Une proposition qui a beaucoup fait réagir. Jeudi, le ministre de l'Économie, Bruno Le Maire, a annoncé qu'il souhaitait réduire la durée d'indemnisation du chômage des plus de 55 ans, actuellement de 27 mois, pour l'aligner sur celle des autres demandeurs d'emploi, de 18 mois. Une mesure qui permettrait, selon Bercy, d'atteindre le plein emploi. Immédiatement, beaucoup l'ont considéré déconnectée de la réalité, et notamment de la difficulté à retrouver un travail après 55 ans. Margaux Gilquin a été confrontée à ce problème, et elle raconte son expérience dans son ouvrage Le dernier salaire (2016, éditions XO). À 48 ans, cette assistante de direction perd son travail après un licenciement économique. Ses droits à l'assurance chômage sont épuisés, et elle doit vivre avec à peine 16 euros par jour, issus de l'allocation de solidarité spécifique (ASS).

"On m'a demandé si on pouvait m'appeler 'mamie'"

Pendant huit ans, Margaux Gilquin cherche un emploi stable, "ponctuée de CDD, de missions plus ou moins courtes, de petits travaux…", détaille-t-elle au micro d'Europe 1. "J'envoyais entre six et huit CV par jour, et dans la nuit il m'arrivait d'en envoyer aussi trois ou quatre." Elle parvient à obtenir "quelques" entretiens d'embauche mais les recruteurs lui font comprendre que son âge est un frein à son embauche. "Ils me disaient qu'à 50 ans, les neurones commencent à moins bien fonctionner. Ils ne s'en cachaient pas du tout. On m'a demandé une fois si on pouvait m'appeler 'mamie', on m'a dit une autre fois 'mais comment pourrais-je vous faire des reproches alors que vous avez l'âge de ma mère", se souvient-elle.

Après la publication de son ouvrage, Margaux Gilquin a été reçue par la ministre du Travail de l'époque, Myriam El Khomri. Elle regrette que depuis, rien n'ait changé. "Au niveau des séniors, rien ne change et avec cette bombe qui est tombée [l'annonce de Bruno Le Maire, ndlr], ça ne va pas du tout arranger les choses. Je ne comprends pas", s'indigne-t-elle. "Je ne comprends pas son discours. Il [Bruno Le Maire, ndlr] s'imagine quoi ? Que les gens de plus de 55 ans sont au chômage de leur plein gré ? Alors qu'ils sont mis à l'écart du marché de l'emploi et que c'est complétement indépendant de leur volonté. Il inverse les choses. Je ne demande qu'une chose, c'est de rencontrer Bruno Le Maire. Il faut que les séniors se lèvent, agissent et réagissent parce que c'est d'une indécence spectaculaire."

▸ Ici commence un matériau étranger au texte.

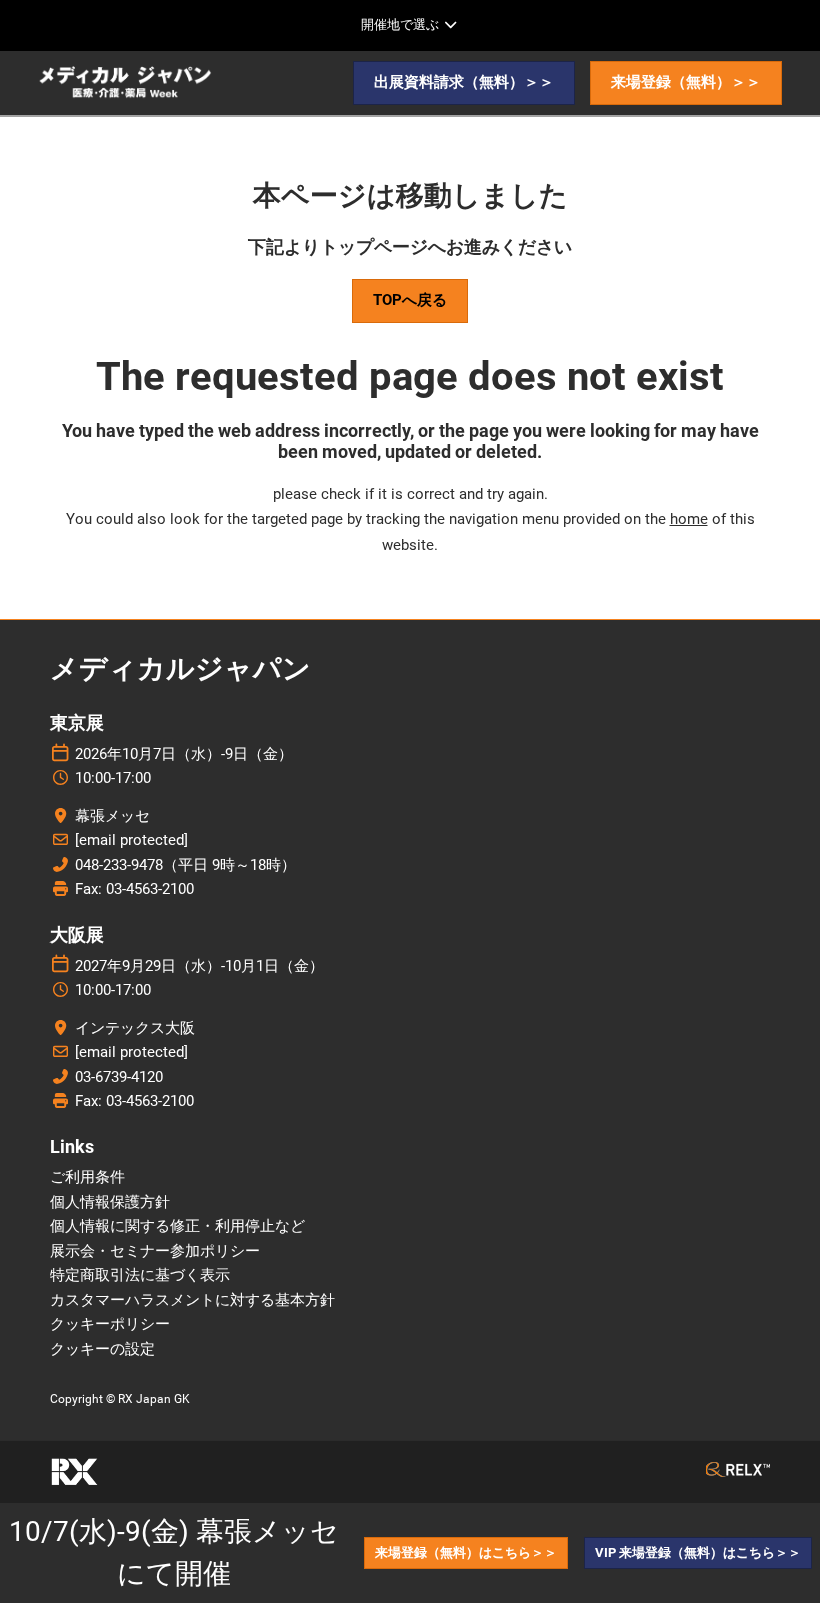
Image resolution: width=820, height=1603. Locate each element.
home (689, 519)
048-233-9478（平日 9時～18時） (185, 865)
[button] (464, 83)
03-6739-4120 (119, 1077)
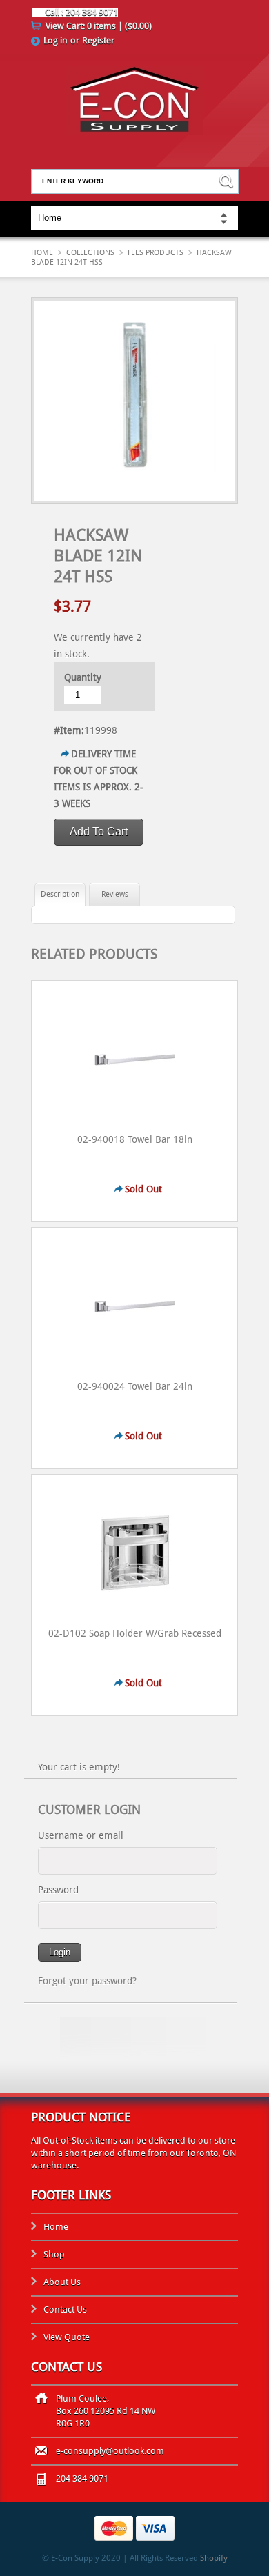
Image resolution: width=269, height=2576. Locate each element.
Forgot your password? (87, 1980)
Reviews (114, 894)
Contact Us (65, 2309)
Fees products (155, 252)
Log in (55, 40)
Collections (90, 252)
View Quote (66, 2337)
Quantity (82, 677)
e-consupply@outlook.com (110, 2451)
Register (98, 40)
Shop (54, 2254)
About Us (62, 2282)
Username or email (80, 1835)
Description (60, 894)
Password (58, 1889)
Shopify (214, 2558)
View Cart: (99, 26)
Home (42, 252)
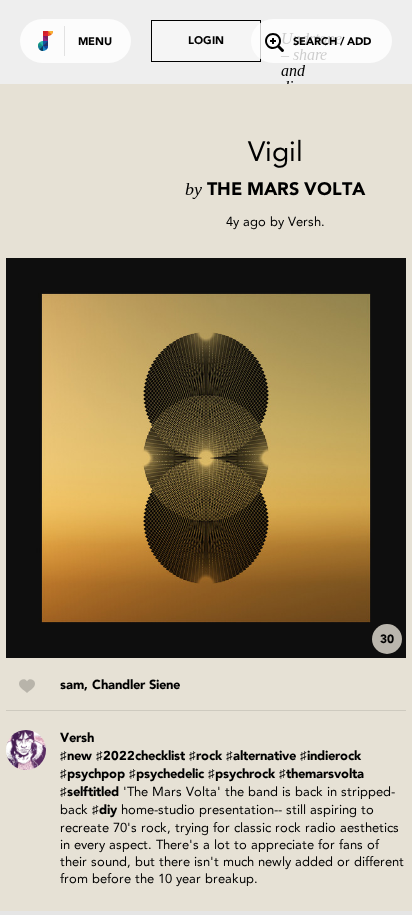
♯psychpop (92, 774)
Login (206, 41)
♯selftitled (89, 792)
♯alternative (261, 756)
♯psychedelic (166, 774)
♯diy (104, 810)
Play (206, 458)
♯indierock (330, 756)
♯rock (205, 756)
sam (72, 685)
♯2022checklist (140, 756)
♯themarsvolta (321, 774)
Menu (95, 42)
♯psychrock (241, 774)
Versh (304, 221)
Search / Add (332, 42)
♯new (76, 756)
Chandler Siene (136, 685)
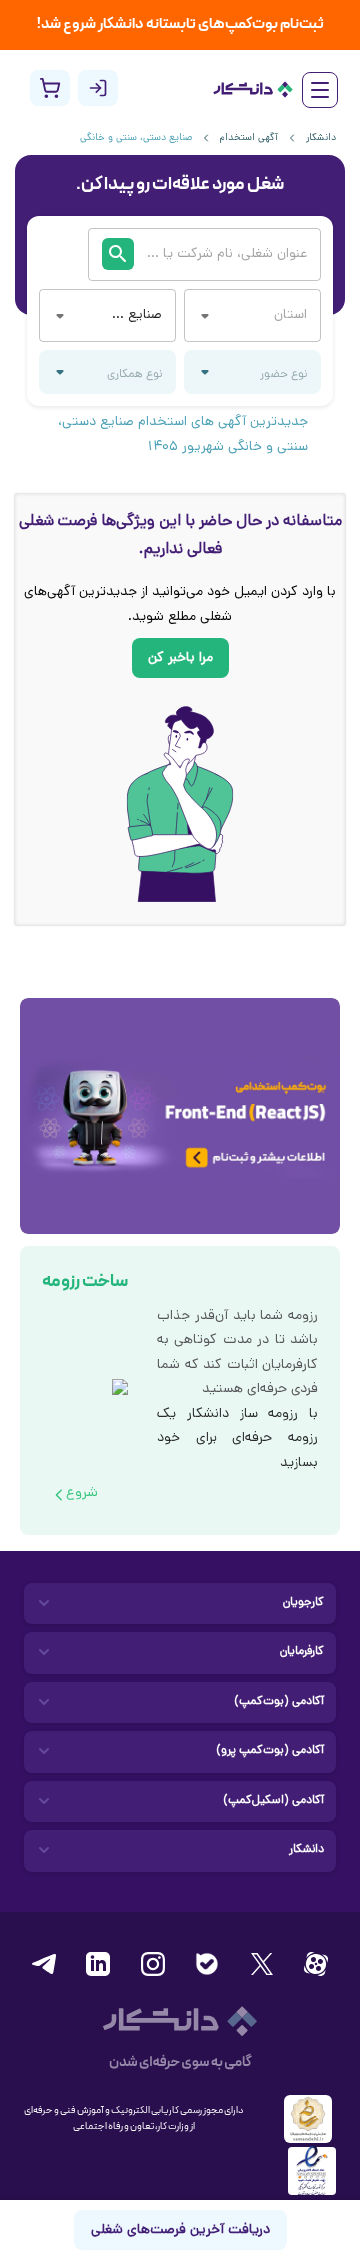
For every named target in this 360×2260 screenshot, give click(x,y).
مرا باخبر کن (180, 658)
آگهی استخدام (249, 138)
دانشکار (321, 138)
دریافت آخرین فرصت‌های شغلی (180, 2230)
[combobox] (135, 315)
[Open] (60, 316)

"J'ai perdu huit ans de ma vie"

"Je suis d'accord pour que les gens travaillent, mais quand les gens ne sont pas recrutés, comment font-ils ? (Bruno Le Maire) inverse les choses : ce sont les entreprises qui ne veulent pas recruter des séniors, pas les séniors qui ne veulent pas travailler. Plutôt que de profiter de leur savoir pour transmettre aux futures générations, on ne veut plus des séniors", fustige Margaux Gilquin. "J'ai eu de la chance parce que j'ai fini par retrouver un emploi, mais il a fallu que j'écrive un livre, que je passe sur des plateaux télé, j'ai été reçue à l'Élysée, à l'Assemblée nationale… On ne peut pas tous écrire un livre et arpenter des plateaux de télévision pour retrouver un travail, on est à la limite de l'indécence."

Aujourd'hui à la retraite, Margaux Gilquin considère que "c'est un énorme gâchis, j'ai perdu huit ans de ma vie à chercher un emploi qu'on ne me donnait pas", conclut-elle au micro d'Europe 1.